Friday, November 5, 2010

Tweaking

Paxton had another follow up visit with his nurse today. When she saw him, she had an immediate concern regarding his fluid retention. She noticed evidence of swelling on the side of his face that he was most recently laying down on. This was called dependent edema, which was an accumulation of fluid underneath the skin that caused the appearance of swelling. Usually, the areas where the fluid gathered the most was in the places where gravity was the pulling the strongest. The other concern that the nurse had was that he had lost weight since the last time he was weighed. She was worried that his heart might be working too hard, which was causing him to burn too many calories. She encouraged Susanne to contact his pediatrician and cardiologist for advice.

She got in touch with his pediatrician first. She was able to advise Susanne on how much to increase Paxton's feedings by to increase his daily caloric intake. She wasn't comfortable with adjusting the medications without the approval from the cardiologist. Luckily, Susanne was able to get in touch with her before the end of the day. She decided to switch Paxton's diuretic dose from 7mg once daily to 4mg twice daily. It wasn't much of an increase, but hopefully it would make a difference.

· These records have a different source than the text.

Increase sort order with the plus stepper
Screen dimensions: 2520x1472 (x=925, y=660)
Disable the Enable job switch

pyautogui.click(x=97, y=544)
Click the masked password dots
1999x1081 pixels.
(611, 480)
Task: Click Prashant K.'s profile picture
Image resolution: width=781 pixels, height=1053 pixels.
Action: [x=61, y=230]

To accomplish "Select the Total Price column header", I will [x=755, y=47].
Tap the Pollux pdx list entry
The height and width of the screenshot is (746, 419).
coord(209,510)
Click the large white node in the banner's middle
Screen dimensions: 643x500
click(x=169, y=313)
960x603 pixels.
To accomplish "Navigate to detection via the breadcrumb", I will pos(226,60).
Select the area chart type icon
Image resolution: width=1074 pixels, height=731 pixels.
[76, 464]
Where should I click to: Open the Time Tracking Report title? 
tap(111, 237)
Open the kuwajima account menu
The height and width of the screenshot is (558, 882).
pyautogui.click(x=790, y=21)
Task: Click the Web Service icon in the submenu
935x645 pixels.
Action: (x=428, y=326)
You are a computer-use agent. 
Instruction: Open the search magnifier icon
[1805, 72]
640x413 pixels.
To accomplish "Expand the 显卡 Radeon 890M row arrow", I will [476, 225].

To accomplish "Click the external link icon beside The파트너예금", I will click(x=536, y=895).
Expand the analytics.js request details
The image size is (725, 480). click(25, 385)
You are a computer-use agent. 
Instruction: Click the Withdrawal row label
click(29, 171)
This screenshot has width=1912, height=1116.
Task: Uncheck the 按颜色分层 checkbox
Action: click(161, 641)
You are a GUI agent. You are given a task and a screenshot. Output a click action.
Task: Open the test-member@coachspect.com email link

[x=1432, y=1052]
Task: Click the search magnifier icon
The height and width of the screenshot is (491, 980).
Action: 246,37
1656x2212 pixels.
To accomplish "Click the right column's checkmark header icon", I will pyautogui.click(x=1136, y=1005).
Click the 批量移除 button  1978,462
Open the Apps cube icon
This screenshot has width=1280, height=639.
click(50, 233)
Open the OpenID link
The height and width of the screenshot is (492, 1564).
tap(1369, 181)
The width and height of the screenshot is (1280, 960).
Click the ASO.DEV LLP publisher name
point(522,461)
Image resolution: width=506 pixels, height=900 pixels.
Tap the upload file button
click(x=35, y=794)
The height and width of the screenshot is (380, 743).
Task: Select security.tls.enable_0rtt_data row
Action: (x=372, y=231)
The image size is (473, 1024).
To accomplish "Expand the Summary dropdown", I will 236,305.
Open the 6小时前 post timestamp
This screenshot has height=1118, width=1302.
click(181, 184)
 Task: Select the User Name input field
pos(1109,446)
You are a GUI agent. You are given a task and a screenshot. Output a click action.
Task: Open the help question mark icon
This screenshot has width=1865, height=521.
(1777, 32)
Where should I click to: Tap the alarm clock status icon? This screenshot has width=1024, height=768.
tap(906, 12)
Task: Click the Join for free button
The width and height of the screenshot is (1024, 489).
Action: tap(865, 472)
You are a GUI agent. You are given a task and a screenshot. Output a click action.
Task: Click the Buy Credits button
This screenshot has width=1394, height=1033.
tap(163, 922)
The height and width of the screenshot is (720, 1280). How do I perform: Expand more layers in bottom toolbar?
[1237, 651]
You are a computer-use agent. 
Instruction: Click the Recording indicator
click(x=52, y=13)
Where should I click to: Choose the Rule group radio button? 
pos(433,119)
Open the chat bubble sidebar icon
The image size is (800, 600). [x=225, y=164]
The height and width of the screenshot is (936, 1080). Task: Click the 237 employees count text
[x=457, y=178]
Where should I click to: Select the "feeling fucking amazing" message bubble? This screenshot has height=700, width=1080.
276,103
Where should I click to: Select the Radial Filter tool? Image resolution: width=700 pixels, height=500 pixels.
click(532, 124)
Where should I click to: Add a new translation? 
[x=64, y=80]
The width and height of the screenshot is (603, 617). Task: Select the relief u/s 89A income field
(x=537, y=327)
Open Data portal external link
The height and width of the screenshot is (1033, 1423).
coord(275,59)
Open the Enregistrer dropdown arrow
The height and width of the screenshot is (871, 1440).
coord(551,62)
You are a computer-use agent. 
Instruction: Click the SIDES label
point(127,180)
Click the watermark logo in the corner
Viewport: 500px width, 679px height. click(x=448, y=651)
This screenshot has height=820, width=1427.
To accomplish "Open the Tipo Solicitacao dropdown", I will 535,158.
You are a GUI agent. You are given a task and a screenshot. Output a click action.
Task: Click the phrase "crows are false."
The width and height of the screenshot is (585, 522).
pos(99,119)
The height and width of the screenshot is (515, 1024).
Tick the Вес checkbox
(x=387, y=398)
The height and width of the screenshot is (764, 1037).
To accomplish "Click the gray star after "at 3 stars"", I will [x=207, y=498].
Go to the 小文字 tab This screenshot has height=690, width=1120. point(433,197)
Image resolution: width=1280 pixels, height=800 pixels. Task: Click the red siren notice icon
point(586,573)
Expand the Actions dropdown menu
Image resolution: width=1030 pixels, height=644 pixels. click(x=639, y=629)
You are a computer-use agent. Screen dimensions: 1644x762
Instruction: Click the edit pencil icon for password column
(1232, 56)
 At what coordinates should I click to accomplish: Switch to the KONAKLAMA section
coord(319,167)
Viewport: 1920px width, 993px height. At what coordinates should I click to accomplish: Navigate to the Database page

Susanne knew that it was a fine line between how much fluid his body required to grow and how much his heart could handle. She was given the clinical signs to look for if Paxton wasn't responding well to the changes.

Later, Paxton had a therapy appointment. They worked on oral feedings with the variety of foods that he was already familiar with. Currently his menu consisted of a sweet potato puree, butternut squash puree, apple puree, and banana puree. Paxton started to seem less interested in the food at each session, but he still managed to get it down. He almost seemed aggravated today with the whole concept. He was still only being offered a minute amount in each spoonful. It would take him more than just a few minutes to figure out what to do with it all and swallow it down. Most of the time, Susanne would think that he was finished with the food in his mouth ready for the next bite, but then he would spit some out of his mouth. He was like a little chipmunk that would store his food in his cheek pouch until he was ready for it. Susanne was only able to get around 10 to 15 tiny spoonfuls in before his hour session was over each time. They didn't want to push him much more than that. Susanne was excited because she walked away with a new trick today. She was shown how to flip the spoon over when giving him his food so that his tongue would taste the food first instead of it sitting on his upper gums while he got the courage to move his tongue forward to try it. Hopefully this would contribute to future oral feeding success!